After the dust had settled on the Little India riot I found myself as just that outsider. A new arrival in Singapore, I had heard plenty of stories about the nature of the Singaporean migrant worker system. I had met our Indonesian family maid, I had seen the indigent workers in their masses outside the Mustafa shopping centre. I had eaten with them, spoken to them and on the whole found them nicer than many of the other communities in this fine city.
In the month or so between the riot and the inquest, discussion of the causes and conclusions in the papers, forums and discussions I was privy to seemed to be primarily focused on three main areas:
1) Why did they do this to our city?
2) Were they drunk?
3) Would they still have done this if they weren’t drunk?
You didn’t need to wait for an answer to this stream of horseshit to assess the status of the South Asian workers in the eyes of the rest of Singapore.
I can almost hear them now, “These drunk migrants have the nerve to come over here, do the work we are not qualified to do, for wages we wouldn’t get up for, then congregate in their segregated communities, have the nerve to drink and then beat on the police when someone gets run over.
“PAH! These immoral scum clearly need their booze taken away before they down another tiger and do it again.”
Well, it certainly seemed like a solution, so they went ahead and dismantled the booze infrastructure in the entire district of Little India.
We went down to there in January to see how the community was faring- and to eat a delicious curry with some buttery pratha (invented by a Singaporean-Indian; this mouthwateringly soft, ghee laden flat-bread is quintessentially Singaporean, and amazing with a spicy bhuna.)
We could not order booze at our restaurant table.
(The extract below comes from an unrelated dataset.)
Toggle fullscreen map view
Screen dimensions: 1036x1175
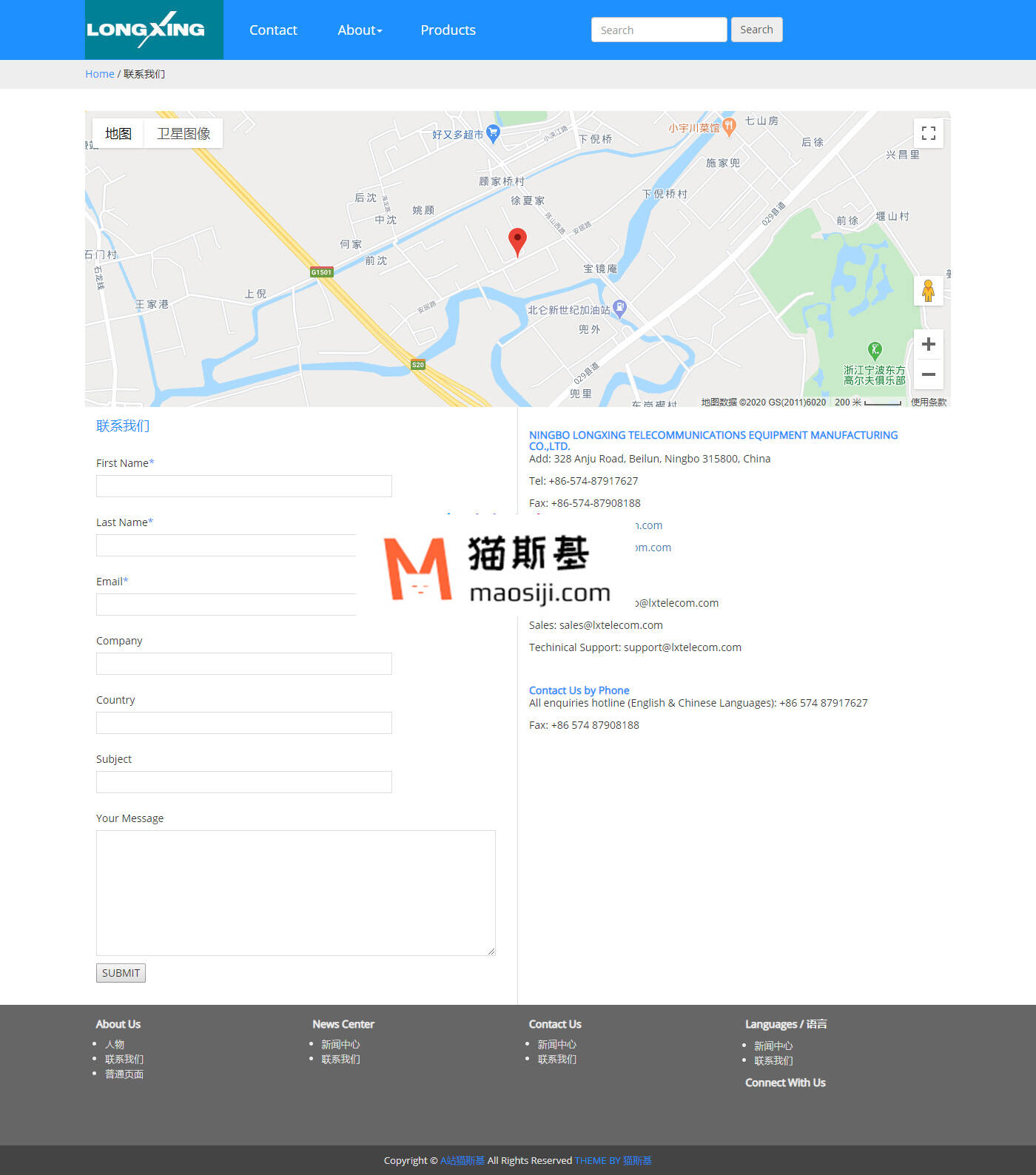tap(928, 133)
Nor could we find a drink afterwards. Bars were lined with bored, sad-looking, tea-drinking men desperately in need of a drink. “My god,” I thought. “Nothing these poor fuckers could have done justifies this kind of extraordinary treatment.”
We collected our thoughts over beers in nearby Chinatown and reflected on the situation. I couldn’t get the image of the thirsty workers out of my head. Is it possible that they warranted this marginalization? Could booze really be behind this fracas?
I tried to imagine Boris decreeing Tottenham a dry district in the aftermath of the London Riots. Impossible of course: Boris tried to take on the alcoholics once before when he banned drinking on the tube. I was there at that circle-line party and I saw it descend into a riot before my eyes. And that was just party kids angry with the Tories for removing their right for a drink before a night out at Fabric or Ministry. “Imagine if he did it to the fiercest estates in North London,” I thought, “Shit, they’d still be rioting now.”
The comparisons served me well. Clearly, if the Indians didn’t riot when the booze was stripped off of them, they couldn’t be as ruthless as the Tottenham ‘mandem’.
Or maybe the fight had been kicked out of them, the fear of deportation rendering their protests impotent.
I had my suspicions though that the truth went a little deeper than that. My inkling was that booze was not to blame. I have no doubt that there were, indeed, are drunks in Little India. Despite the ban they can still be seen defying the law, swigging from bottles in back alleys in vaguely hostile but resoundingly happy little groups.
The feeling among many of the people in Little India is that booze is a problem on a personal level, but not an instigating factor in anything other than people spending too much of their money and maybe not getting up for work.
One point that was raised to me is that Singapore is a relatively dry city. Any group of people with drinking habits learnt in other cultures is going to seem drunkendness-prone by these standards. The stereotype of the drunken Indian or European is somewhat justified given the comparison with the relatively sober Chinese-Singaporean community, but does it extend to an explanation of unruly behavior?
I felt certain that there was more to the issue than drinking, a suspicion that led me to theorise that booze was little more than a scapegoat issue: Drunks are an easy target, a group that PM. Lee could quickly demonise in order to appear pragmatic, decisive and hard-nosed in the face of what was being painted by state-media as inebriate mass-criminality of the worst kind.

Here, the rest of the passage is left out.